Substitute "Give the position of" for every occurrence of "Find the location of" in the following lines, and leave everything else as it is.

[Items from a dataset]
▶
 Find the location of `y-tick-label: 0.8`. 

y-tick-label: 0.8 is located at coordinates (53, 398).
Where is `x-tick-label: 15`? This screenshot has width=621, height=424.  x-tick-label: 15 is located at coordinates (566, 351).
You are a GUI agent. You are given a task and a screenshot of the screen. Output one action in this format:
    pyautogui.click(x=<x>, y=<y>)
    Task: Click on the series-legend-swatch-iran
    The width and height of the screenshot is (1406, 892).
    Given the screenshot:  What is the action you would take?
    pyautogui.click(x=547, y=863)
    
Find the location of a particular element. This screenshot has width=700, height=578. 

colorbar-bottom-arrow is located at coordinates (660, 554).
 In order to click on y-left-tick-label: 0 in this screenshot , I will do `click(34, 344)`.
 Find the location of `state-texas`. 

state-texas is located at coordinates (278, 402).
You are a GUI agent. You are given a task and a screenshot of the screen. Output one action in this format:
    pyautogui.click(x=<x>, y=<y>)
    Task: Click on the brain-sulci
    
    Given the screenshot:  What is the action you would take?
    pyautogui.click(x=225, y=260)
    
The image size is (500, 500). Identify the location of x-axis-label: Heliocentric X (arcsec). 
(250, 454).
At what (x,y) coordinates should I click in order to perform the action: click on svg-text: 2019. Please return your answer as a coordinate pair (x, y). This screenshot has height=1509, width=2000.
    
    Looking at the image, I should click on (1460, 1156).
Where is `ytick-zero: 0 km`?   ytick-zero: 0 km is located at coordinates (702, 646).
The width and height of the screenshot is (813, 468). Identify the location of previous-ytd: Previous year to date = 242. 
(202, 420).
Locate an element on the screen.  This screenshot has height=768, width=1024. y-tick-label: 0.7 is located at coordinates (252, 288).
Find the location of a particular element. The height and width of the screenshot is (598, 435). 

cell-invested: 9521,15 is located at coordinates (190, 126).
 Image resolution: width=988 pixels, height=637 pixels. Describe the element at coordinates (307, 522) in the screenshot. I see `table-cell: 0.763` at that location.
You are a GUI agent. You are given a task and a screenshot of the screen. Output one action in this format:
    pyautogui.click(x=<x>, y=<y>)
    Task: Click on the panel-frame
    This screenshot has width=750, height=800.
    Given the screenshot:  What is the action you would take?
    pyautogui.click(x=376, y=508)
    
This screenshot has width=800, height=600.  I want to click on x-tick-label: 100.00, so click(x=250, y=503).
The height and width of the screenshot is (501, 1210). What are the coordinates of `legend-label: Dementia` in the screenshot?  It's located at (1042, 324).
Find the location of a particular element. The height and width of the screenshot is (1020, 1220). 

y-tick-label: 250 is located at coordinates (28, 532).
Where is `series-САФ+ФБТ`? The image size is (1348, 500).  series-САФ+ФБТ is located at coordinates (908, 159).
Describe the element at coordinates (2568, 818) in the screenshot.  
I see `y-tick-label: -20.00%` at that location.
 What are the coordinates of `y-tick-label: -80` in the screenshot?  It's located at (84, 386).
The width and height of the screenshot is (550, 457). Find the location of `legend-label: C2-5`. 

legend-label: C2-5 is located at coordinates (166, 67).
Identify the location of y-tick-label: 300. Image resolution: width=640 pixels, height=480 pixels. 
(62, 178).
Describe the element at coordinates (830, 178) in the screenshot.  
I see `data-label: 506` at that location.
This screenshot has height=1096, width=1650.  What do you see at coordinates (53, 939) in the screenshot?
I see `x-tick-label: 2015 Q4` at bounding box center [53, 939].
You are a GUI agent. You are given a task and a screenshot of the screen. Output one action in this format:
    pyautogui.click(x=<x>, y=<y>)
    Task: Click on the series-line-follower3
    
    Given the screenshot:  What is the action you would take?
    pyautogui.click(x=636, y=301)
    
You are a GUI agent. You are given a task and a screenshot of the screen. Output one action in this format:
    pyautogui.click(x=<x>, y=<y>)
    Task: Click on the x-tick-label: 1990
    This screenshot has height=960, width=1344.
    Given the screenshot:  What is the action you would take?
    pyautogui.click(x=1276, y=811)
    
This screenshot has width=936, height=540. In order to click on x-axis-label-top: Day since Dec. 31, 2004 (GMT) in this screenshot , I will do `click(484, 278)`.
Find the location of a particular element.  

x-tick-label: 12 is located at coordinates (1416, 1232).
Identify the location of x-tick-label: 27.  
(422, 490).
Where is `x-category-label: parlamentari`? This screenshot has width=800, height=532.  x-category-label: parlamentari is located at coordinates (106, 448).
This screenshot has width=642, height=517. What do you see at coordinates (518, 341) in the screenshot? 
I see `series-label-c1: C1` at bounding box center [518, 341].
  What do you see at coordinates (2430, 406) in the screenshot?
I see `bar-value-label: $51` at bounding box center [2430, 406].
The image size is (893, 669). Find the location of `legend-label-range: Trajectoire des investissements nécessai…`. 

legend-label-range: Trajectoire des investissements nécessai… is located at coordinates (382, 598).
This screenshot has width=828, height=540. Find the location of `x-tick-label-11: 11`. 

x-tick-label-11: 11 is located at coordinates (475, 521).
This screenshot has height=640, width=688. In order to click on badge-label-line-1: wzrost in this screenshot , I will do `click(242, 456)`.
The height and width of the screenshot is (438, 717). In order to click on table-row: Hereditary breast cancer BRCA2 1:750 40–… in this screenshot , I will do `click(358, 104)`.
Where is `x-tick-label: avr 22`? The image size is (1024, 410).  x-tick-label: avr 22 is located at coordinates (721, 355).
◀
_Solution to this problem_
 Give the position of `y-tick-label: 0.8`. 

y-tick-label: 0.8 is located at coordinates (53, 398).
Where is `x-tick-label: 15`? This screenshot has width=621, height=424.  x-tick-label: 15 is located at coordinates (566, 351).
You are a GUI agent. You are given a task and a screenshot of the screen. Output one action in this format:
    pyautogui.click(x=<x>, y=<y>)
    Task: Click on the series-legend-swatch-iran
    The width and height of the screenshot is (1406, 892).
    Given the screenshot:  What is the action you would take?
    pyautogui.click(x=547, y=863)
    
Give the position of a particular element. This screenshot has width=700, height=578. 

colorbar-bottom-arrow is located at coordinates (660, 554).
 In order to click on y-left-tick-label: 0 in this screenshot , I will do `click(34, 344)`.
 Give the position of `state-texas`. 

state-texas is located at coordinates (278, 402).
You are a GUI agent. You are given a task and a screenshot of the screen. Output one action in this format:
    pyautogui.click(x=<x>, y=<y>)
    Task: Click on the brain-sulci
    
    Given the screenshot:  What is the action you would take?
    pyautogui.click(x=225, y=260)
    
The image size is (500, 500). Identify the location of x-axis-label: Heliocentric X (arcsec). 
(250, 454).
At what (x,y) coordinates should I click in order to perform the action: click on svg-text: 2019. Please return your answer as a coordinate pair (x, y). This screenshot has height=1509, width=2000.
    
    Looking at the image, I should click on (1460, 1156).
Where is `ytick-zero: 0 km`?   ytick-zero: 0 km is located at coordinates (702, 646).
The width and height of the screenshot is (813, 468). Identify the location of previous-ytd: Previous year to date = 242. 
(202, 420).
Locate an element on the screen.  This screenshot has height=768, width=1024. y-tick-label: 0.7 is located at coordinates (252, 288).
Give the position of a particular element. The height and width of the screenshot is (598, 435). 

cell-invested: 9521,15 is located at coordinates (190, 126).
 Image resolution: width=988 pixels, height=637 pixels. Describe the element at coordinates (307, 522) in the screenshot. I see `table-cell: 0.763` at that location.
You are a GUI agent. You are given a task and a screenshot of the screen. Output one action in this format:
    pyautogui.click(x=<x>, y=<y>)
    Task: Click on the panel-frame
    This screenshot has width=750, height=800.
    Given the screenshot:  What is the action you would take?
    pyautogui.click(x=376, y=508)
    
This screenshot has width=800, height=600.  I want to click on x-tick-label: 100.00, so click(x=250, y=503).
The height and width of the screenshot is (501, 1210). What are the coordinates of `legend-label: Dementia` in the screenshot?  It's located at (1042, 324).
Give the position of a particular element. The height and width of the screenshot is (1020, 1220). 

y-tick-label: 250 is located at coordinates (28, 532).
Where is `series-САФ+ФБТ`? The image size is (1348, 500).  series-САФ+ФБТ is located at coordinates (908, 159).
Describe the element at coordinates (2568, 818) in the screenshot.  
I see `y-tick-label: -20.00%` at that location.
 What are the coordinates of `y-tick-label: -80` in the screenshot?  It's located at (84, 386).
The width and height of the screenshot is (550, 457). Give the position of `legend-label: C2-5`. 

legend-label: C2-5 is located at coordinates (166, 67).
Identify the location of y-tick-label: 300. Image resolution: width=640 pixels, height=480 pixels. 
(62, 178).
Describe the element at coordinates (830, 178) in the screenshot.  
I see `data-label: 506` at that location.
This screenshot has height=1096, width=1650.  What do you see at coordinates (53, 939) in the screenshot?
I see `x-tick-label: 2015 Q4` at bounding box center [53, 939].
You are a GUI agent. You are given a task and a screenshot of the screen. Output one action in this format:
    pyautogui.click(x=<x>, y=<y>)
    Task: Click on the series-line-follower3
    
    Given the screenshot:  What is the action you would take?
    pyautogui.click(x=636, y=301)
    
You are a GUI agent. You are given a task and a screenshot of the screen. Output one action in this format:
    pyautogui.click(x=<x>, y=<y>)
    Task: Click on the x-tick-label: 1990
    This screenshot has height=960, width=1344.
    Given the screenshot:  What is the action you would take?
    pyautogui.click(x=1276, y=811)
    
This screenshot has width=936, height=540. In order to click on x-axis-label-top: Day since Dec. 31, 2004 (GMT) in this screenshot , I will do `click(484, 278)`.
Give the position of a particular element.  

x-tick-label: 12 is located at coordinates (1416, 1232).
Identify the location of x-tick-label: 27.  
(422, 490).
Where is `x-category-label: parlamentari`? This screenshot has width=800, height=532.  x-category-label: parlamentari is located at coordinates (106, 448).
This screenshot has width=642, height=517. What do you see at coordinates (518, 341) in the screenshot? 
I see `series-label-c1: C1` at bounding box center [518, 341].
  What do you see at coordinates (2430, 406) in the screenshot?
I see `bar-value-label: $51` at bounding box center [2430, 406].
The image size is (893, 669). Give the position of `legend-label-range: Trajectoire des investissements nécessai…`. 

legend-label-range: Trajectoire des investissements nécessai… is located at coordinates (382, 598).
This screenshot has width=828, height=540. Give the position of `x-tick-label-11: 11`. 

x-tick-label-11: 11 is located at coordinates (475, 521).
This screenshot has height=640, width=688. In order to click on badge-label-line-1: wzrost in this screenshot , I will do `click(242, 456)`.
The height and width of the screenshot is (438, 717). In order to click on table-row: Hereditary breast cancer BRCA2 1:750 40–… in this screenshot , I will do `click(358, 104)`.
Where is `x-tick-label: avr 22`? The image size is (1024, 410).  x-tick-label: avr 22 is located at coordinates (721, 355).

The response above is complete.